(Saved entries)
····················
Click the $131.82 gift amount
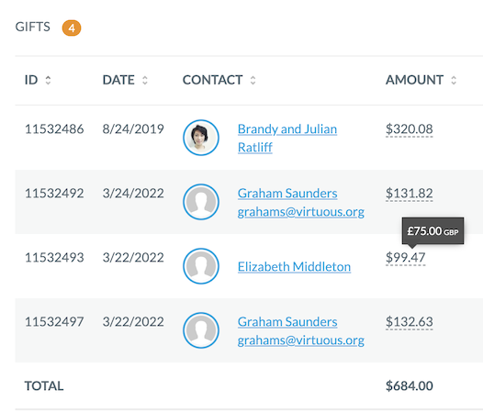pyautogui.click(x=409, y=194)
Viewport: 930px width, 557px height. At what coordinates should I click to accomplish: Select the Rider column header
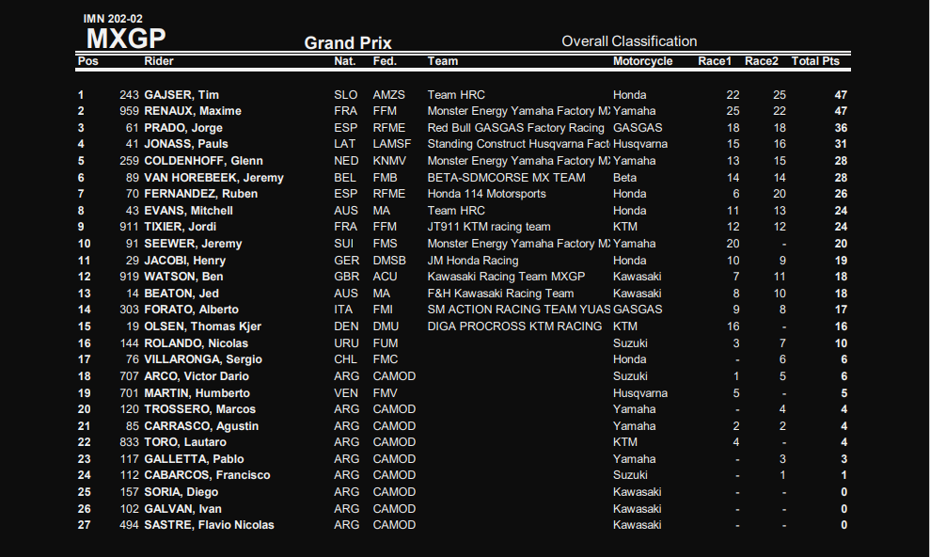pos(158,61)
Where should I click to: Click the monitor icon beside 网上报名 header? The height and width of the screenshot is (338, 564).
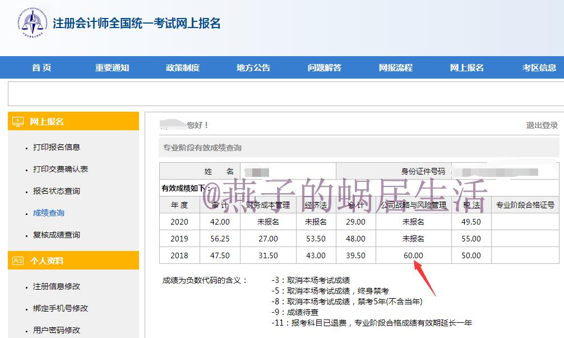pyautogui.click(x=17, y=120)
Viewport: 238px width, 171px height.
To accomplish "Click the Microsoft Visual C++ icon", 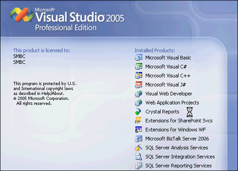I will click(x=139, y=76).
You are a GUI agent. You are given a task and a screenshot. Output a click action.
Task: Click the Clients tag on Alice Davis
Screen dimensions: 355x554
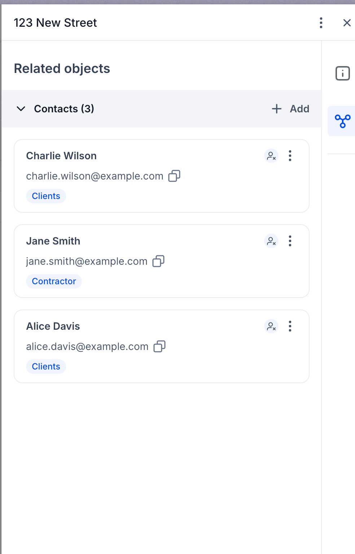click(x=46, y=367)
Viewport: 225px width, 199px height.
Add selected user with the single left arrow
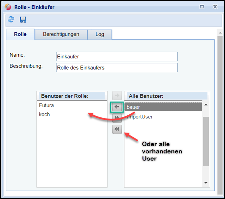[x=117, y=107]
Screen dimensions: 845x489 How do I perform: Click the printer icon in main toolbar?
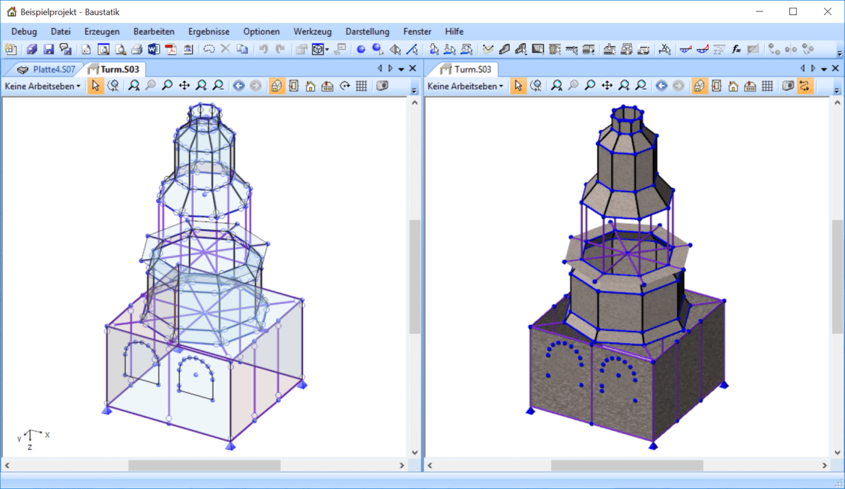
····················
• [WORK REQUIRED] From the line containing "Task: Click the Clients tag on Alice Davis" to the last line of the entries, copy every line exactly, including both ends, and leave out the pictures.

• [SOLUTION TO THIS PROBLEM]
Task: Click the Clients tag on Alice Davis
Screen dimensions: 355x554
click(x=46, y=367)
Viewport: 225px width, 199px height.
Add selected user with the single left arrow
[x=117, y=107]
Screen dimensions: 845x489 How do I perform: Click the printer icon in main toolbar?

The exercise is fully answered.